Benjamin Franklin’s Support for the Stamp Act
But the fight he became involved in was about the Parliament’s new Stamp Act. It seemed logical to Franklin that the Stamp Act, which extended royal taxing powers directly into the colonial economy, should be greeted by Pennsylvanians as being of a piece with the effort to replace the proprietors with royal government.
It wasn’t, and Franklin’s support for the Stamp Act caused ripples of outrage in Pennsylvania. Not that this mollified the British, though. When Franklin was appointed agent for the Massachusetts colony, the secretary of state for the colonies, Lord Hillsborough, who thoroughly disliked Franklin, rudely rebuffed him.
The Summons of the Privy Council

So, Franklin promptly switched sides again, writing a series of articles for the London press which warned against the consequences of further efforts at imperial taxation. He also released a collection of six letters which had come surreptitiously into his hands, detailing the machinations of Massachusetts’s royal governor, Thomas Hutchinson, for an abridgement of what are called English liberties in the colonies.
The Massachusetts Assembly demanded that the king remove Hutchinson as governor, and hearings were scheduled before the Privy Council to which Franklin was summoned as a witness.
Learn more about Thomas Mifflin’s Congress.
Franklin’s Insult in the Privy Council
If, up to this point, Franklin believed that he had earned the status of gentleman, the Privy Council hearings, led by Solicitor General Alexander Wedderburn, soon disabused him of that.
Franklin’s behavior stripped him of any pretense to the status of gentleman, and returned him to what he was: a colonial laborer who dressed himself above his station, just as the colonies themselves were trying to do.
The Return of Benjamin Franklin
Well, hell hath no fury like that of the son of a tallow chandler scorned, and Franklin soon made the British feel it.
After the sudden death of his long-suffering wife Deborah in Philadelphia from a stroke, Franklin decided to quit England and return to his adopted city, just as the tensions between the colonies and the mother country exploded at Lexington and Concord.
He arrived in Philadelphia on 5 May 1775, and within 24 hours found himself selected by the Pennsylvania Assembly to sit in the Second Continental Congress. Twelve months later, he was appointed, along with Thomas Jefferson and John Adams, to the committee to draft the colonies’ Declaration of Independence.

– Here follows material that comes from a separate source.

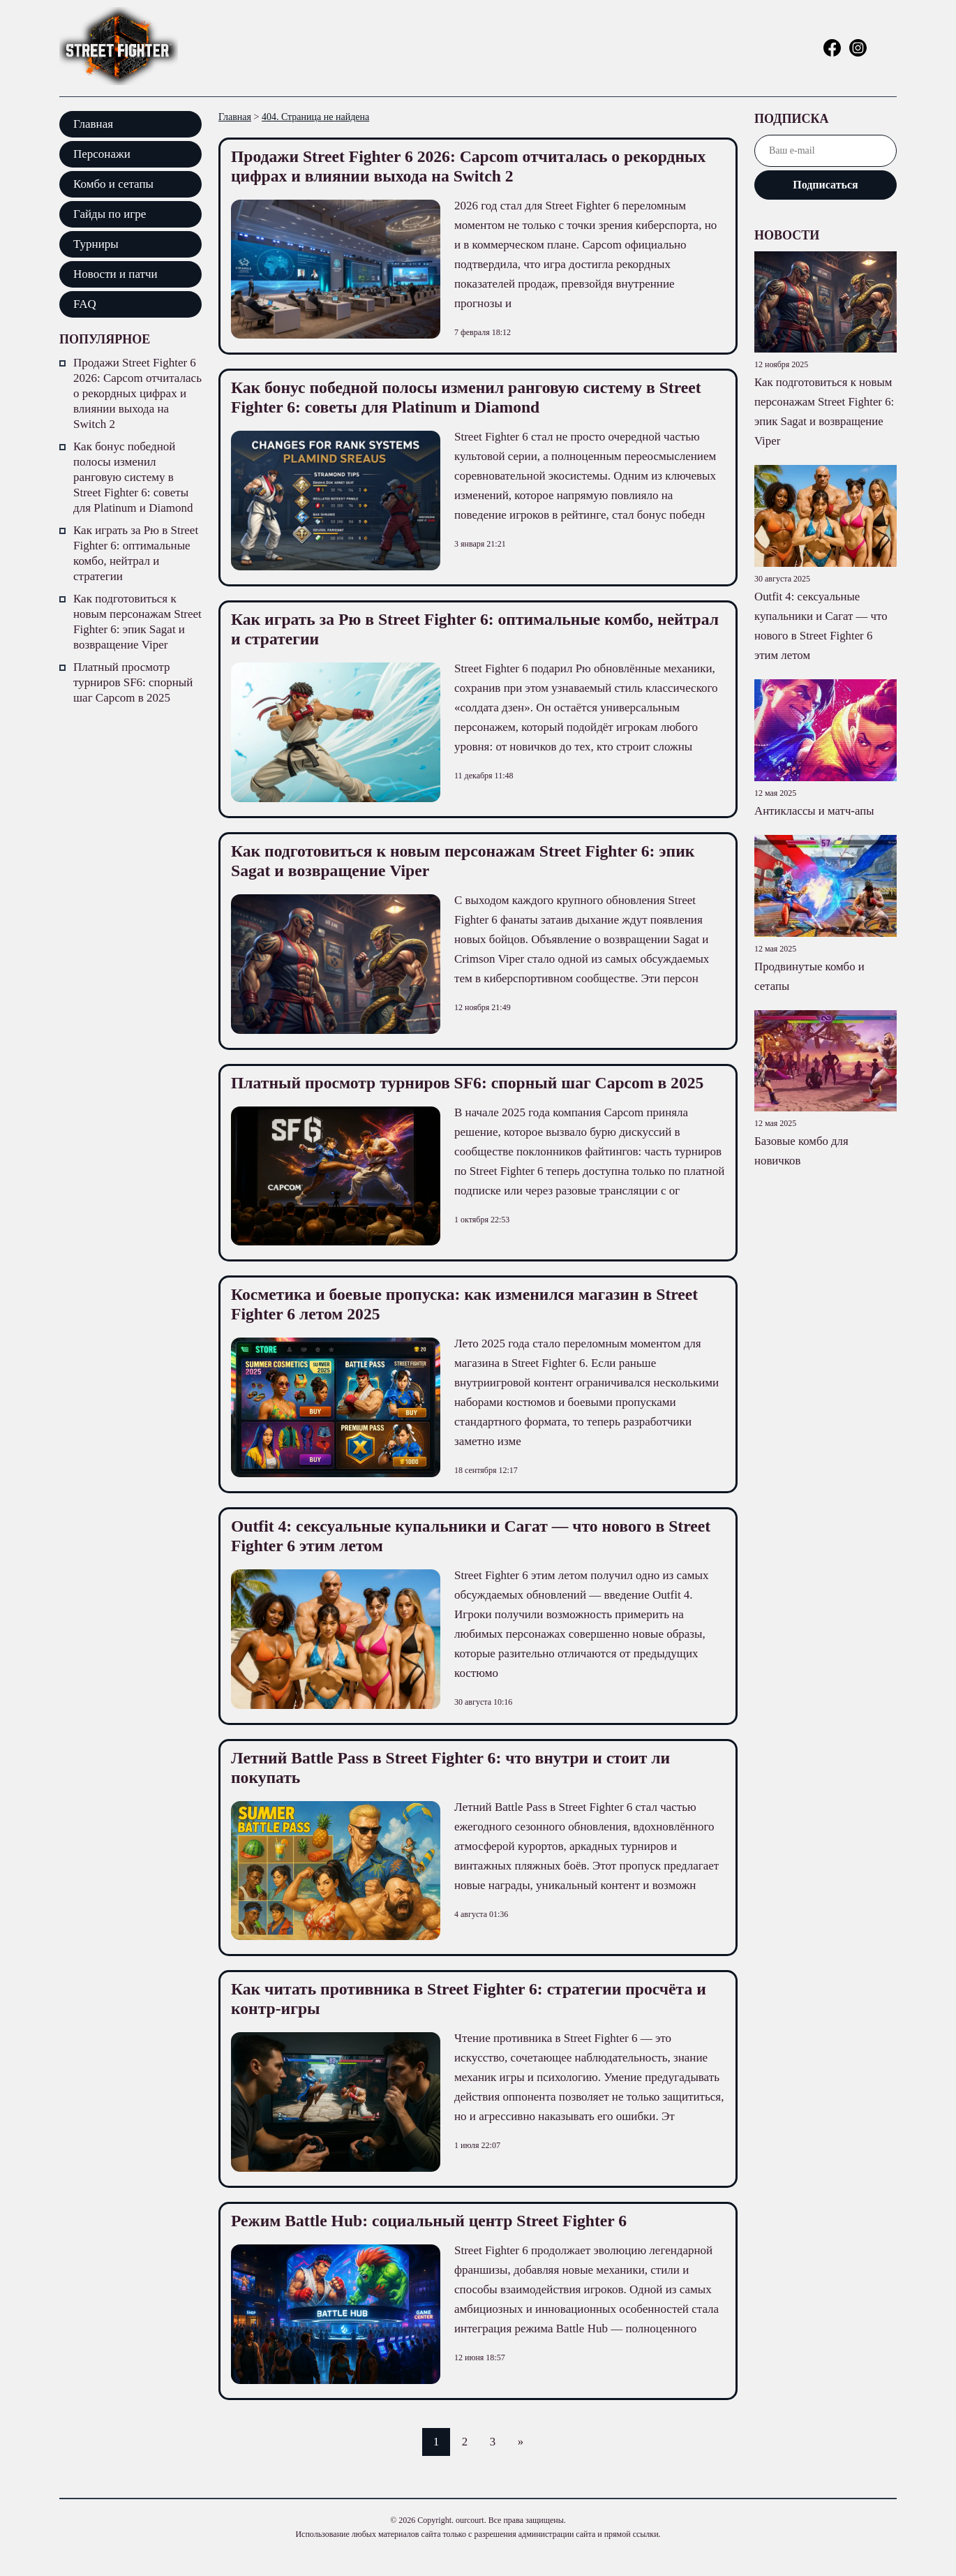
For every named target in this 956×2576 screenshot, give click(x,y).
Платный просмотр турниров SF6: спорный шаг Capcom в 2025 (133, 682)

Common Questions about Benjamin Franklin, the Man of Public Affairs
It seemed logical to Benjamin Franklin that the Stamp Act, which extended royal taxing powers directly into the colonial economy, should be greeted by Pennsylvanians as being of a piece with the effort to replace the proprietors with royal government.
Benjamin Franklin was appointed, along with Thomas Jefferson and John Adams, to the committee to draft the colonies’ Declaration of Independence.
Benjamin Franklin had released a collection of six letters which had come surreptitiously into his hands, detailing the machinations of Massachusetts’s royal governor, Thomas Hutchinson, for an abridgement of what are called English liberties in the colonies. This caused a furor in the Massachusetts Assembly and it demanded the removal of Hutchinson by the king.